Both projects shouldn't be much of a problem, but Cloud, or rather her master Lam Hoi Ping (Norman Chu), has an enemy the girl does not know about: Blue Butterfly (Rosamund Kwan), who has sworn to kill Lam - her father - for having left her and her mother to die in a burning palace he rescued Cloud from (further explanation not forthcoming). Blue Butterfly uses her superior lute fu to make everyone's life miserable.

At the same time, Yat Yeung-Tze has to fight through the usual squabbles and conspiracies amongst the martial artists and against the ambitions of the power-hungry General Tsao Hung (Zhang Tielin). And it's only getting more complicated from then on.

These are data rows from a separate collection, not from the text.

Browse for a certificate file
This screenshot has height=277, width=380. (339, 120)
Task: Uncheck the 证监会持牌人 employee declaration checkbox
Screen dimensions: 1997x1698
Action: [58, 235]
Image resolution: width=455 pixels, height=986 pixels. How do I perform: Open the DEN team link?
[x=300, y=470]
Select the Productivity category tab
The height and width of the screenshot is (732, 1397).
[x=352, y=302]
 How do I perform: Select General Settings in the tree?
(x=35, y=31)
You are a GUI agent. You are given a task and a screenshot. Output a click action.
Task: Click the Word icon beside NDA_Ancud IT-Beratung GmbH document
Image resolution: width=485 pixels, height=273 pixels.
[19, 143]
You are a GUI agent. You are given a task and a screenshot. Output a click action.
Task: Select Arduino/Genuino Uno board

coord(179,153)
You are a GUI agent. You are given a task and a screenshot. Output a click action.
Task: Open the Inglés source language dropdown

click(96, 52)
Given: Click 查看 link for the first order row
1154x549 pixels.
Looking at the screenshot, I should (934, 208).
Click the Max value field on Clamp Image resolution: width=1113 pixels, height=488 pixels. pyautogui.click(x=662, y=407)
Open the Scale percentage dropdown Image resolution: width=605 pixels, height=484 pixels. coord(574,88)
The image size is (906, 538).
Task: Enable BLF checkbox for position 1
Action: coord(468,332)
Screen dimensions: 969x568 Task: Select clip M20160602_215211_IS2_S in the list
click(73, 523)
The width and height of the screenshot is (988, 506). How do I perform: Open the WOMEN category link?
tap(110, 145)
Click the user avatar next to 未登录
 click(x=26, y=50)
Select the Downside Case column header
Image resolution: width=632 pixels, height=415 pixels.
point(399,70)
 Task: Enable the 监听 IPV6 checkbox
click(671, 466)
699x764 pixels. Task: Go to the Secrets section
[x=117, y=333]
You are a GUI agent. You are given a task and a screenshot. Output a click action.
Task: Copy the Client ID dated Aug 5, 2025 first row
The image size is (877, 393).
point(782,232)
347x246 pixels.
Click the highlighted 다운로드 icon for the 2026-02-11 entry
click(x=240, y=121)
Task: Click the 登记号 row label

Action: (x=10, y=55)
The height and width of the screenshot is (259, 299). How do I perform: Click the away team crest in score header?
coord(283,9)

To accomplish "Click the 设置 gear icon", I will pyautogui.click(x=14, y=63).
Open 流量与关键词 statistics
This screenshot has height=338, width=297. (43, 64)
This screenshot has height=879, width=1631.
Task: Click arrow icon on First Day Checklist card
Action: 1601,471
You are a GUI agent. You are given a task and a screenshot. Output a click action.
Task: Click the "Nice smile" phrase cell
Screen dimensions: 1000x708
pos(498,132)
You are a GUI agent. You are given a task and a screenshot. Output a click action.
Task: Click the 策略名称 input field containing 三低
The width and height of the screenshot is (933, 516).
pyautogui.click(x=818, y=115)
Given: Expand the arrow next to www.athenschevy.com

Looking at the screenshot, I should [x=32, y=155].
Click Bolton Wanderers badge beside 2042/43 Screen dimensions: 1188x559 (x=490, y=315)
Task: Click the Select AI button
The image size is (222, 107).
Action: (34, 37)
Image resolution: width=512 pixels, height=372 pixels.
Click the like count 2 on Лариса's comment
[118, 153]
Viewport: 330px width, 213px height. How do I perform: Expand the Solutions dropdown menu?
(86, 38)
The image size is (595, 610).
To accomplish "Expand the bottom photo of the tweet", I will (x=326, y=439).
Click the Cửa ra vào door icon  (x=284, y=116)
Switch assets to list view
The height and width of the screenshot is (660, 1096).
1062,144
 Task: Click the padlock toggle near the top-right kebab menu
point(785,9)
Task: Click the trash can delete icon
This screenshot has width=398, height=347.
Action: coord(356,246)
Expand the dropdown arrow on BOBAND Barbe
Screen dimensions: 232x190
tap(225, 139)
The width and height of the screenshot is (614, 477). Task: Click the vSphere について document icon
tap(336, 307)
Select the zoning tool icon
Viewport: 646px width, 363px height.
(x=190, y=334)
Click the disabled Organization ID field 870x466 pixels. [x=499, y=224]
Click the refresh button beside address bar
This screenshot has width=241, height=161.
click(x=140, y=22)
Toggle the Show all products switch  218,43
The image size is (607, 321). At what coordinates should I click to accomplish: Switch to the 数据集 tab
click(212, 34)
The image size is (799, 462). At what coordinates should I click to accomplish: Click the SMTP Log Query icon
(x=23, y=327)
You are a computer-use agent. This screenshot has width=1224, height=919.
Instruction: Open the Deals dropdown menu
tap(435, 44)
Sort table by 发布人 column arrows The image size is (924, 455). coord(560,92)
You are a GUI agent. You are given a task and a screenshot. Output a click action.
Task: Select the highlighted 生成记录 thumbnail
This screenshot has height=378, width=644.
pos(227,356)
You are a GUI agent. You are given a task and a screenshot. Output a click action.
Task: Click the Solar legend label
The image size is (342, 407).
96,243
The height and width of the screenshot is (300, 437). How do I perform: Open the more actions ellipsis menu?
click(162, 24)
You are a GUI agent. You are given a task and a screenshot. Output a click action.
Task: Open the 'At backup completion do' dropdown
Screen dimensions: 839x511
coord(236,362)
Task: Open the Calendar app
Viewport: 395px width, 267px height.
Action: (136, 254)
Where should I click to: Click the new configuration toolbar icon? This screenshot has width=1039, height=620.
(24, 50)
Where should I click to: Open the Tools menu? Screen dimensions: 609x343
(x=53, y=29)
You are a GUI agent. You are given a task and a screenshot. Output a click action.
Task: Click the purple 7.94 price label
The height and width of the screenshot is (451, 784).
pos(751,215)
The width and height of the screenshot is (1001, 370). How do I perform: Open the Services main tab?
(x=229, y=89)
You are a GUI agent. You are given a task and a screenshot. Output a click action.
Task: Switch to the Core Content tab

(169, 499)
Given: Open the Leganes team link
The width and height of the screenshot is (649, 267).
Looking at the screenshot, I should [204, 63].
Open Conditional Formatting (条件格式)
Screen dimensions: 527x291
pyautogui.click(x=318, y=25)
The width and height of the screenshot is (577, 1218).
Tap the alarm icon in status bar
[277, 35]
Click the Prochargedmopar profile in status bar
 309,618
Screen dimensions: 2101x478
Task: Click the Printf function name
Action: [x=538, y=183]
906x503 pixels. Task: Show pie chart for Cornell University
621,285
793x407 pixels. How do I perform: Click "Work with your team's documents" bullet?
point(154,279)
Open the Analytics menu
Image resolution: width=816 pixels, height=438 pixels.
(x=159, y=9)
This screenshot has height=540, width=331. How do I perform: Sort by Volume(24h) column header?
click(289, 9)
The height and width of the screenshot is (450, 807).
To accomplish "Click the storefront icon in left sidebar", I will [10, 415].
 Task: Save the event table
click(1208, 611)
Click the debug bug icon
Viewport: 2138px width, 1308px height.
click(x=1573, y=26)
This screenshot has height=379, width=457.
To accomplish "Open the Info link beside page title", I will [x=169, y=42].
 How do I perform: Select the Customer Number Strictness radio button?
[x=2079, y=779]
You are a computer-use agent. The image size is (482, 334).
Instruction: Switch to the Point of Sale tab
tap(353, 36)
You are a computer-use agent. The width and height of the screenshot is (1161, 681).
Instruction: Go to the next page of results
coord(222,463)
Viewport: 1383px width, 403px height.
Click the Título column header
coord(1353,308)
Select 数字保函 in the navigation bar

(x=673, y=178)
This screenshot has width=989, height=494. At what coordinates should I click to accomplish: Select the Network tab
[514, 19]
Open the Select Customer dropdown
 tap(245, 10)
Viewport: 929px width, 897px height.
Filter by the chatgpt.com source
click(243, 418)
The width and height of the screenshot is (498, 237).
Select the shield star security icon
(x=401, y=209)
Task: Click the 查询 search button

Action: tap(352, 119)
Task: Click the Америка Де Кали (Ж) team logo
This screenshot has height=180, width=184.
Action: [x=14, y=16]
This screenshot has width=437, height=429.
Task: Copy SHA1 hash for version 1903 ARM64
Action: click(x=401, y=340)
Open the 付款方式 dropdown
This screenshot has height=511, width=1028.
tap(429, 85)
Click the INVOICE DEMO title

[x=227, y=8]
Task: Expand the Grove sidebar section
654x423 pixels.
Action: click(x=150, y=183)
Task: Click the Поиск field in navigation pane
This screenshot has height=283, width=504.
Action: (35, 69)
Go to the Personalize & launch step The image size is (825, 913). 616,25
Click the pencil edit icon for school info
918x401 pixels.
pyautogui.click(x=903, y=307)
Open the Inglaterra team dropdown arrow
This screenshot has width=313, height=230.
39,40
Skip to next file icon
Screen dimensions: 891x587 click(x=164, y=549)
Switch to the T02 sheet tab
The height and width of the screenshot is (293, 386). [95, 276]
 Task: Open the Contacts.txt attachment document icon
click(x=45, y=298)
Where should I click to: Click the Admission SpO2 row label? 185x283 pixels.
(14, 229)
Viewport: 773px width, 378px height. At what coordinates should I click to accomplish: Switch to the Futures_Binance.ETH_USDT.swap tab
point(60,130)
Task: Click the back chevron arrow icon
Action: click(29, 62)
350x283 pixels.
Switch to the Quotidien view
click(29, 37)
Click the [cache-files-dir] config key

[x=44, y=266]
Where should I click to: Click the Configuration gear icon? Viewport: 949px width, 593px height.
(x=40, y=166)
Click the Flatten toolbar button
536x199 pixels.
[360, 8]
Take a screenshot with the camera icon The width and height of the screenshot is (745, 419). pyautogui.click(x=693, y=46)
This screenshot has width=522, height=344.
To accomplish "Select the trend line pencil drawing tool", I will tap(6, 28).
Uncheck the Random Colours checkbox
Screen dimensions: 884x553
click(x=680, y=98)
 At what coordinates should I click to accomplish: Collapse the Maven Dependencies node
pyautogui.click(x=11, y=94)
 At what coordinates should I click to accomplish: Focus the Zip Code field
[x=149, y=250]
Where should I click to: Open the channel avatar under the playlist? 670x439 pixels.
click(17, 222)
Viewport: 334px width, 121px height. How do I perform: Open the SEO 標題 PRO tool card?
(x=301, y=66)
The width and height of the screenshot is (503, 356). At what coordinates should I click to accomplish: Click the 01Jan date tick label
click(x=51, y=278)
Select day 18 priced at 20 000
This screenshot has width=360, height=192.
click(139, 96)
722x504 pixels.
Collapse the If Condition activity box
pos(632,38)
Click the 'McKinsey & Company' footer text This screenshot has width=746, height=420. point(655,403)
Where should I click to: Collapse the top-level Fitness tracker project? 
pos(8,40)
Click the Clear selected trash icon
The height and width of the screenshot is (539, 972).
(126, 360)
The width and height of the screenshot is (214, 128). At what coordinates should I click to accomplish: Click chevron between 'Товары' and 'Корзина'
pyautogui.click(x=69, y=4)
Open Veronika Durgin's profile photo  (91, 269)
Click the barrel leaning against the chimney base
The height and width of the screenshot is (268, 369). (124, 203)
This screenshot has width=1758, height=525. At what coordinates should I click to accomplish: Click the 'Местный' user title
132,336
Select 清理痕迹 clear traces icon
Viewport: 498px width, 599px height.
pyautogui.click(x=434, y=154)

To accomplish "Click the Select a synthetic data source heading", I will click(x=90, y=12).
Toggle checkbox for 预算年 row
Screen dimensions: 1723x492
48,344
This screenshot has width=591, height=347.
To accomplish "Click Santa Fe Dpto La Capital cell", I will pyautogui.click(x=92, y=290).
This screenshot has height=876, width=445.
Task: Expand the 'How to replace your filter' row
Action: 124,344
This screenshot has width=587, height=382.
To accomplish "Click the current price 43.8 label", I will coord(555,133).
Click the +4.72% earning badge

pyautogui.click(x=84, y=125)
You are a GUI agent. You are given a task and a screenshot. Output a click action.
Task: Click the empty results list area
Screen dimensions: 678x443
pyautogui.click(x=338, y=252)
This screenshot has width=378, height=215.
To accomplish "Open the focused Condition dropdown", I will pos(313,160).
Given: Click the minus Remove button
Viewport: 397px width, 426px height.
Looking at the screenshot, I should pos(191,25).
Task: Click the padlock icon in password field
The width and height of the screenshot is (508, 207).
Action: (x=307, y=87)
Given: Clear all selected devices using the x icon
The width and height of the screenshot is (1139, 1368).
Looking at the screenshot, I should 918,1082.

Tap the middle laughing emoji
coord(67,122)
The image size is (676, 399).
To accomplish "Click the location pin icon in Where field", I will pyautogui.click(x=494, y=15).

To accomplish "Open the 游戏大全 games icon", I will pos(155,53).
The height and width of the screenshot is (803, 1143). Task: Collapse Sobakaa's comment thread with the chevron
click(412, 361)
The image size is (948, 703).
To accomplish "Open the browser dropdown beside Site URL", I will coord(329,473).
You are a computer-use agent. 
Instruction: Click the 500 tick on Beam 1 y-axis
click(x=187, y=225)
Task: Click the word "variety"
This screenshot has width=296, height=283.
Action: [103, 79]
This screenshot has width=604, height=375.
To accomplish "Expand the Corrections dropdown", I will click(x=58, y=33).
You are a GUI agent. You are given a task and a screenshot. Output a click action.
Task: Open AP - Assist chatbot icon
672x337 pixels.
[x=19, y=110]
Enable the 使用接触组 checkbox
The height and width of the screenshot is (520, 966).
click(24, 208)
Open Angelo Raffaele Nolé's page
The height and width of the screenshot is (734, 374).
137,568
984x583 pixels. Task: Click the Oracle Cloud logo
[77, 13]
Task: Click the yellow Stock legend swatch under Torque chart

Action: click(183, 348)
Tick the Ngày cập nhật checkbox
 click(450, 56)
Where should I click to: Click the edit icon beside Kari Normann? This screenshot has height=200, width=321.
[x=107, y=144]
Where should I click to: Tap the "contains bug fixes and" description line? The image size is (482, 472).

Benny Chan's The Magic Crane seems to be the Tsui-Hark-produced--and-written wuxia nobody likes to talk about. That's patently unfair, because this is an absolutely awe-inspiring film.

Sure, Chan is a gun-for-hire director without much of a personal touch, but Tsui Hark's hands-on production approach prevents the film from ever becoming boring or merely competent.

The script is - as is the wuxia genre's wont - telling a basically simple story in exceedingly complicated ways, with a large cast of characters, all of which turn out to be equally important. Depending on how you look at it, it's either sprightly and sprawling or utterly chaotic. I'd go with the former, if possibly only out of thankfulness for The Magic Crane's incessant madness and manic energy. I also suspect that the film was made with an audience in mind that knows at least the basics of the wuxia novel it is based on, making some of its elements less clear to those like me who haven't.

But "Understanding the plot" isn't the point here anyway. Forward momentum rules the screen.

The film just doesn't seem to know where to stop, and if it knew, it still wouldn't do it as a matter of general principle. There's something absurdly wonderful or wonderfully absurd to be experienced in every scene. Besides the lute fu and the flute fu, the ridiculous crane and the possibly even more ridiculous turtle, there's also sex fu, a lady fighter with underwear trouble (feel the power of Hong Kong "humour"!), a deadly poison that can only be cured by sex, an utterly random evil old guy who is chained up in a hole in the ground and feeds a magic martial arts manual to someone (with terrible mutation consequences, of course), bell fu, a peculiar tornado, a wonderful sound wave stance fight - it just goes on and on. Whatever weird thing you want to imagine is in here, so many weird things even that the usual scenes of people flying through the air (which is of course in here too) seem perfectly quaint in context.

Oh, and did I mention that the film's big bad is disposed off by being blown up with a flute? Or that the film ends with the sweet, sweet promise of legal polygamy (oh, the wonders of Chinese culture!)?

Of course, this high concentration of madness leads to a certain lack of depth in characterization (although the actors are doing what they can), and doesn't exactly help to make the film's themes clear, but complaining about it is like complaining that there are noodles in your instant ramen.

I'm pretty sure the world would be a much better place if everyone would just go with the program and watch The Magic Crane.